Amidst all the vile and useless rubbish found on YouTube, it's a pleasant surprise to occasionally find something truly special there.
I discovered this very unique interview, an interview conducted by Enzo Biagi with Pier Paolo Pasolini back in 1971.
Now, Pasolini, as everyone knows, is a secular icon, a saint venerated by the community of rebels, whether out of boredom or conviction, differently integrated into consumer society, and not just that.
Everyone cites him, much like Fabrizio De Andre’, another secular saint of the modern era.
There are even heated verbal brawls about the interpretation of his thoughts.
This interview, however, shows a Pasolini who is light-years away from that sacred figure of a guiding spirit of dissident culture and “against the grain” direction, a label he was involuntarily given by the world of culture after his death, perhaps to keep him at a safe distance and prevent further trouble.
Of course, his thoughts are recognizable even in this interview.
But it is the context of the interview that makes his thoughts “more human,” less emphatic, sometimes didactic, less certain, and therefore more “fragile.”
A context composed of a group of his former high school classmates and one of his teachers.
There are many truly beautiful aspects in this “interview” (apart from the fact that the interviewer is the great and much-missed Enzo Biagi):
- The modest and bored presence of PPP and his reaction to the words and stories of his classmates
- The sincere affection and admiration of his reunited schoolmates, combined with the candor with which some of them challenge his ideas and express doubts about his artistic work
- The awkward way in which Pasolini sometimes responds to their objections, the candid way in which he admits possible flaws in his beliefs and ideas
- The sincerity with which PPP talks about his traumas, his (overcome) fear of death, his complete pessimism, and how he expresses his feelings towards his father.

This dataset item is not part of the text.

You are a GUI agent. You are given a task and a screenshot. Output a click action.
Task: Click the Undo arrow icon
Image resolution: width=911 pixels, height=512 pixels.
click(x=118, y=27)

The whole is capable of providing a perfect testimony and exegesis of the contradictions that he was proudly proud of, which are at the base of his thoughts and his literary and cinematic works.
Compared to modern television, where intimate facts are sold to an audience eager to forget themselves, whether out of boredom or necessity, this interview, never aired while Pasolini was alive, represents a kind of forgotten forebear.
And it's terrible to hear Pasolini, in front of his classmates and teacher who are entirely pleased with the opportunity, questioning his own participation in the program, partly due to poorly concealed ideological stance and partly due to real detachment, a sentiment he seems to demonstrate throughout the course of the interview.
Almost as if he had foresight, once again, and sensed what we would become.
Highly recommended viewing, both for fans and those simply seeking to know him better.